Denzel was a sophomore at Buford High School when he injured himself in a basketball scrimmage.
Landing badly after a jump, he felt a sharp pain in his knee. While he knew something was wrong, he didn’t immediately seek the help of his school’s on-campus Children’s Healthcare of Atlanta athletic trainers. It was a decision he’d come to regret.
Two days after his tough landing, Denzel was running on the court and heard a pop.
This time, Denzel went straight to the trainer—one of the more than 35 Children’s certified athletic trainers covering more than 50 metro Atlanta schools and club sports organizations. The trainer referred him to the Children’s Sports Medicine Program.
Successful ACL surgery
Denzel had injured his ACL and would need surgery to address it—but he remained brave about the prospect. “I wasn’t scared to have surgery because I knew it was going to benefit me, but I was sad because I wouldn’t be able to play basketball for a while,” Denzel says.
The procedure went smoothly. Denzel returned home on crutches the same day, and within two weeks, he began sports physical therapy.
“Physical therapy was nerve-racking at first,” Denzel says. “But once I had my first session and they were talking about my muscle definition being really good and having some form and definition in my legs, it gave me a boost and made me realize it wouldn’t be so bad.”
A careful recovery
Denzel received sports physical therapy at Children’s once a week and worked daily with a Children’s athletic trainer during his school’s weightlifting class.

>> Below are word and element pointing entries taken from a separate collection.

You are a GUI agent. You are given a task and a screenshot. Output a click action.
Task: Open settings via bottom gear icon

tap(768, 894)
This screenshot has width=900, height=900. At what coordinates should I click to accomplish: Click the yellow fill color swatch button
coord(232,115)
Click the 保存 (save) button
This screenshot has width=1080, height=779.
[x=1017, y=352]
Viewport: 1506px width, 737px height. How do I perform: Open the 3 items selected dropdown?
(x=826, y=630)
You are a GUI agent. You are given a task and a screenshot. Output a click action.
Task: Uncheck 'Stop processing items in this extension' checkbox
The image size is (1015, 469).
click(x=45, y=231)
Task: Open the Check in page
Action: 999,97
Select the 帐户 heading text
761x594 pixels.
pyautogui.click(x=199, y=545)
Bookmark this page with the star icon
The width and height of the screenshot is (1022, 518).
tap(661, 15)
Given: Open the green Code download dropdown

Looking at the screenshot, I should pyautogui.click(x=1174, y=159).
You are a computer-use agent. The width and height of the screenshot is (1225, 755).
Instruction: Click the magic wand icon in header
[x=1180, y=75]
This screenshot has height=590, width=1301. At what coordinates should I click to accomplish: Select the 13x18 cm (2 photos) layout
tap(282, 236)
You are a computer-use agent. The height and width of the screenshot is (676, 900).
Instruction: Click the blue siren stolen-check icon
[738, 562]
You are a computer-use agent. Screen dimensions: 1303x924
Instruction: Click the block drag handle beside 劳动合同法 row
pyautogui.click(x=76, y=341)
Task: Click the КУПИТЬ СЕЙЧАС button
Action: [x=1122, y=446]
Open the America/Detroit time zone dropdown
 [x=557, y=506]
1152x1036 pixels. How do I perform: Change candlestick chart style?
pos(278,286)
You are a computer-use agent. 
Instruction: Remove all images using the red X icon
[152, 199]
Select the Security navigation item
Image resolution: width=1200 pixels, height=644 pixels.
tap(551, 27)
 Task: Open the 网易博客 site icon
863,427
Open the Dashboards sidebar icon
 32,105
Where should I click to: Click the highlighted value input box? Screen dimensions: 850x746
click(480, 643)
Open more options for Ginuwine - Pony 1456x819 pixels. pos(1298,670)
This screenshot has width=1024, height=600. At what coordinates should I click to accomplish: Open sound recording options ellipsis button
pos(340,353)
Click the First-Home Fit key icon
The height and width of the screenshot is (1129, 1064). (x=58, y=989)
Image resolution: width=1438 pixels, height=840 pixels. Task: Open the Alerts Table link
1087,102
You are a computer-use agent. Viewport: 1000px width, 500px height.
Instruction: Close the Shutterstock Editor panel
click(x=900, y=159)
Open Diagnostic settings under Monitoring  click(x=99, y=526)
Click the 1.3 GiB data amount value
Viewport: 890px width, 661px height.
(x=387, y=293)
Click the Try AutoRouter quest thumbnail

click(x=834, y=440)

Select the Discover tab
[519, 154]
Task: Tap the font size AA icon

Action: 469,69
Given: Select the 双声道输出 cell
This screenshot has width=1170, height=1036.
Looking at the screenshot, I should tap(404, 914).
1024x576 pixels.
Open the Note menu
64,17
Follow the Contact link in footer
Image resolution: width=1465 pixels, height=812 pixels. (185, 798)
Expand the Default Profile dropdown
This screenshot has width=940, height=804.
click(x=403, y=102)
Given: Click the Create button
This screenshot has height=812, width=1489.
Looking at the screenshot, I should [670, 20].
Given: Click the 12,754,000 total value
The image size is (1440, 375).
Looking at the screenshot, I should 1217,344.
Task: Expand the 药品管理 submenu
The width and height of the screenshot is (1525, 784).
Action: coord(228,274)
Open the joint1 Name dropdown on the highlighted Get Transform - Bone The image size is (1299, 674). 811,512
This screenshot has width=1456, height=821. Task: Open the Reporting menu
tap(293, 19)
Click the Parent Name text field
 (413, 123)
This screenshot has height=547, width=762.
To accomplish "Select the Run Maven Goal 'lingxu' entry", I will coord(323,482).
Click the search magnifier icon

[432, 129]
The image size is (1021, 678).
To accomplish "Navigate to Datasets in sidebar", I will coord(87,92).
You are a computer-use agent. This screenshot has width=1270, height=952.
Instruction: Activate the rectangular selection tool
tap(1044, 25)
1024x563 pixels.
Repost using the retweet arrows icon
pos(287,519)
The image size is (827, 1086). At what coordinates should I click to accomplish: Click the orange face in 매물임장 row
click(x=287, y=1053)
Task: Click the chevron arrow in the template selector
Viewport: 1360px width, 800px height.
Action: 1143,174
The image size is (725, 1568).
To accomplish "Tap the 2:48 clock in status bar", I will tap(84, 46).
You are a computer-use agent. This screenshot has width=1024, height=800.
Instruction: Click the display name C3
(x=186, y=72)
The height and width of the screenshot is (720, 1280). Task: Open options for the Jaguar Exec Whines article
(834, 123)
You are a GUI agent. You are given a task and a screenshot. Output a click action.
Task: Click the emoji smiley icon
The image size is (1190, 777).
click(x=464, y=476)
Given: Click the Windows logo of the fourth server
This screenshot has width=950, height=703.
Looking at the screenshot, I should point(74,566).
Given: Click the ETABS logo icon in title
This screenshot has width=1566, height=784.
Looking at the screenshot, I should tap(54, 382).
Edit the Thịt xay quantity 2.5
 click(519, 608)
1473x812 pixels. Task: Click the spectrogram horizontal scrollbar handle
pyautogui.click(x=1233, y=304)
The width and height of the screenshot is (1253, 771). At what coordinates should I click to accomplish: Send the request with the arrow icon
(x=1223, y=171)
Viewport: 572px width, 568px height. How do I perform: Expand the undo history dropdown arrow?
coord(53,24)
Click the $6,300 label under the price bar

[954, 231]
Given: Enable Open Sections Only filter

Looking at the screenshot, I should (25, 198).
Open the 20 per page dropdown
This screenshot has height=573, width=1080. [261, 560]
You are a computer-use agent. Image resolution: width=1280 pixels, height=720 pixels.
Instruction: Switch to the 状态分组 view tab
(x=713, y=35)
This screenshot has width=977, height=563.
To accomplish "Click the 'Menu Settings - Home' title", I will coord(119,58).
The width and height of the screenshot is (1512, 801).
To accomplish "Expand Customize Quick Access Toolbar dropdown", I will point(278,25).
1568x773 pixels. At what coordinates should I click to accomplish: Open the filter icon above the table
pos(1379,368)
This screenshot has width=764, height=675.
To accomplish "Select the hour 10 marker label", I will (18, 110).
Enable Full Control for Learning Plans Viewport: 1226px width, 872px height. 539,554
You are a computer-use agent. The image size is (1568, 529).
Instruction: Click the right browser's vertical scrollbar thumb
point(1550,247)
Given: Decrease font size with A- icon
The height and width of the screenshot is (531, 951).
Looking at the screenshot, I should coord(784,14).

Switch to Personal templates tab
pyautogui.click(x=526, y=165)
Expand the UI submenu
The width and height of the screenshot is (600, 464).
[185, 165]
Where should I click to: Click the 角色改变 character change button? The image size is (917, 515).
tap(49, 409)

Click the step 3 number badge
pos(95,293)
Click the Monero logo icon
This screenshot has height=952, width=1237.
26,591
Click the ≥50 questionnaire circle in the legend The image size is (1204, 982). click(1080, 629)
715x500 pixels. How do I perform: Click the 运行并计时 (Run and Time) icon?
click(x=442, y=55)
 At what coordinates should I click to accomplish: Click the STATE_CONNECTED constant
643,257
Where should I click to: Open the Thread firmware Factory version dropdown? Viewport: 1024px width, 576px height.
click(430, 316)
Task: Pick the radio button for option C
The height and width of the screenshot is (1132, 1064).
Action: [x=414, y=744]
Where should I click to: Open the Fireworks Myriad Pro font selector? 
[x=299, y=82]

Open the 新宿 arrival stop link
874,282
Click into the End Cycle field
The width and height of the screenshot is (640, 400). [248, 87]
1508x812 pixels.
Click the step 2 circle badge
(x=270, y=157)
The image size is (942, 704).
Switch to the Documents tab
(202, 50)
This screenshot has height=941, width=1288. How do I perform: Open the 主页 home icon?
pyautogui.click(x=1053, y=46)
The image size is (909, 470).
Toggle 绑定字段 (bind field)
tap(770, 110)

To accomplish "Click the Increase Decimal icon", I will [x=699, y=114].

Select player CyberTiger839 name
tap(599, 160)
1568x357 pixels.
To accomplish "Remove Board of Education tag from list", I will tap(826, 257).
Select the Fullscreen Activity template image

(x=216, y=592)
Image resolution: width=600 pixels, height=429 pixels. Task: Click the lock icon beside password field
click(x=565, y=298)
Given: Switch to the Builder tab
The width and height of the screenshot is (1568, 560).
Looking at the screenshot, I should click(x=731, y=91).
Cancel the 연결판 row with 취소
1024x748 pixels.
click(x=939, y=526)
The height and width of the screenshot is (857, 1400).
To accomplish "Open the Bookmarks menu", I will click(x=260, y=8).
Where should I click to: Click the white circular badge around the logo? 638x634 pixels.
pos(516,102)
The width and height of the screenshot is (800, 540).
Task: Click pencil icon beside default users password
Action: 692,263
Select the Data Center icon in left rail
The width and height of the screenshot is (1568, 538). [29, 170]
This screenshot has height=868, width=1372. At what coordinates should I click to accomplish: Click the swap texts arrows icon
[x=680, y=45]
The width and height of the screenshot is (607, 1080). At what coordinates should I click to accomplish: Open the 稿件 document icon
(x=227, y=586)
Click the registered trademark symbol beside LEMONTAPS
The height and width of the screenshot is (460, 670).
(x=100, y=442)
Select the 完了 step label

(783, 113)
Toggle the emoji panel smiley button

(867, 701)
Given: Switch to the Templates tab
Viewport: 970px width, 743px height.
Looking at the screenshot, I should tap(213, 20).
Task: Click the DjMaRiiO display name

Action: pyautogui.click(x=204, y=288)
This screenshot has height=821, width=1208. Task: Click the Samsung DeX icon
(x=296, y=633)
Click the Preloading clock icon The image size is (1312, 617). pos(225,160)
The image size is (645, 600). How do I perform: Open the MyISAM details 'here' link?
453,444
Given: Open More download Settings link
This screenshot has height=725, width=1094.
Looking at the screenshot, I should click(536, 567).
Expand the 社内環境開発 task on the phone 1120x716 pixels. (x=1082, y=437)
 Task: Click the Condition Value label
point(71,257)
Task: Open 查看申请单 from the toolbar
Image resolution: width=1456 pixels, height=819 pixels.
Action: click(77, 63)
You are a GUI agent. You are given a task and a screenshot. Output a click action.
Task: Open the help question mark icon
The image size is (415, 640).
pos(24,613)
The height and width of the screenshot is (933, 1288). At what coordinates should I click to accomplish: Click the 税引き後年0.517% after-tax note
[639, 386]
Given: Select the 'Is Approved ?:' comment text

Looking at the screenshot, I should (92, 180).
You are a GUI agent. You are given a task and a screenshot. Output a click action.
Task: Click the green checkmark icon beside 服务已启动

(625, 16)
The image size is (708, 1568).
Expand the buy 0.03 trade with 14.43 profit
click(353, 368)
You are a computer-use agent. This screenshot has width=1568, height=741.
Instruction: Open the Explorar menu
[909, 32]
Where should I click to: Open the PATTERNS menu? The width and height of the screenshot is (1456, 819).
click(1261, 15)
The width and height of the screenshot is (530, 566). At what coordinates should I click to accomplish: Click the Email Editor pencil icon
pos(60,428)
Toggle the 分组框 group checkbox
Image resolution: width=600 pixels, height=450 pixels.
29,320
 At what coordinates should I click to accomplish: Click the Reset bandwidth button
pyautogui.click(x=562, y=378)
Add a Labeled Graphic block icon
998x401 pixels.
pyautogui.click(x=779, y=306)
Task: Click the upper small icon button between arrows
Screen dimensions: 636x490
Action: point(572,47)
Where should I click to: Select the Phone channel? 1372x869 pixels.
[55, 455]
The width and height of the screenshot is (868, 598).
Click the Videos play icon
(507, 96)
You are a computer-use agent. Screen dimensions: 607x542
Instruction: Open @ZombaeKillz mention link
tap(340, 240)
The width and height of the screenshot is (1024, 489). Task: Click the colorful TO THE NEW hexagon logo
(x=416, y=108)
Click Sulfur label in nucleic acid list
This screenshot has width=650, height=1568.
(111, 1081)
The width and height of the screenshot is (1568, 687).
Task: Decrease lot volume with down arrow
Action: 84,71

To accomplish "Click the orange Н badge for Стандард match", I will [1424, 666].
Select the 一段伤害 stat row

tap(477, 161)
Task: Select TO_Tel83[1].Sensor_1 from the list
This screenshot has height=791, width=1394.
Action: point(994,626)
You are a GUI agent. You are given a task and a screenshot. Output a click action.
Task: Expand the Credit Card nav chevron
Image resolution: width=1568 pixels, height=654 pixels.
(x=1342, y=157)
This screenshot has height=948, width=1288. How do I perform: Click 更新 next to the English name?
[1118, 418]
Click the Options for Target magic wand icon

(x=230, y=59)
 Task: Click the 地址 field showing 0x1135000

It would take nine months for Denzel to return to full, unrestricted play. The decision was based on a judicious approach called functional testing, in which a series of tests informs the patient’s recovery timeline based on observed progress.
“This testing measures leg and knee function, and even mental readiness and confidence for returning to sports,” says S. Clifton Willimon, MD, an Orthopedic Surgeon at Children's. “These results help us gradually return growing athletes to play over a three-month period, and most patients return to play nine to 12 months after surgery.”
Functional training helps reduce repeated injury. Research has shown that rapid return to play for high school and college athletes can put them at serious risk.
“At Children’s, we use data and functional analysis to guide our athletes’ return to play rather than an arbitrary point in time,” says Dr. Willimon.
While the wait was difficult, Denzel’s family appreciated the careful approach to his recovery. “It was hard to watch Denzel see the basketball season get started without him, but he’s done so well,” says Michele Earls, Denzel’s mom.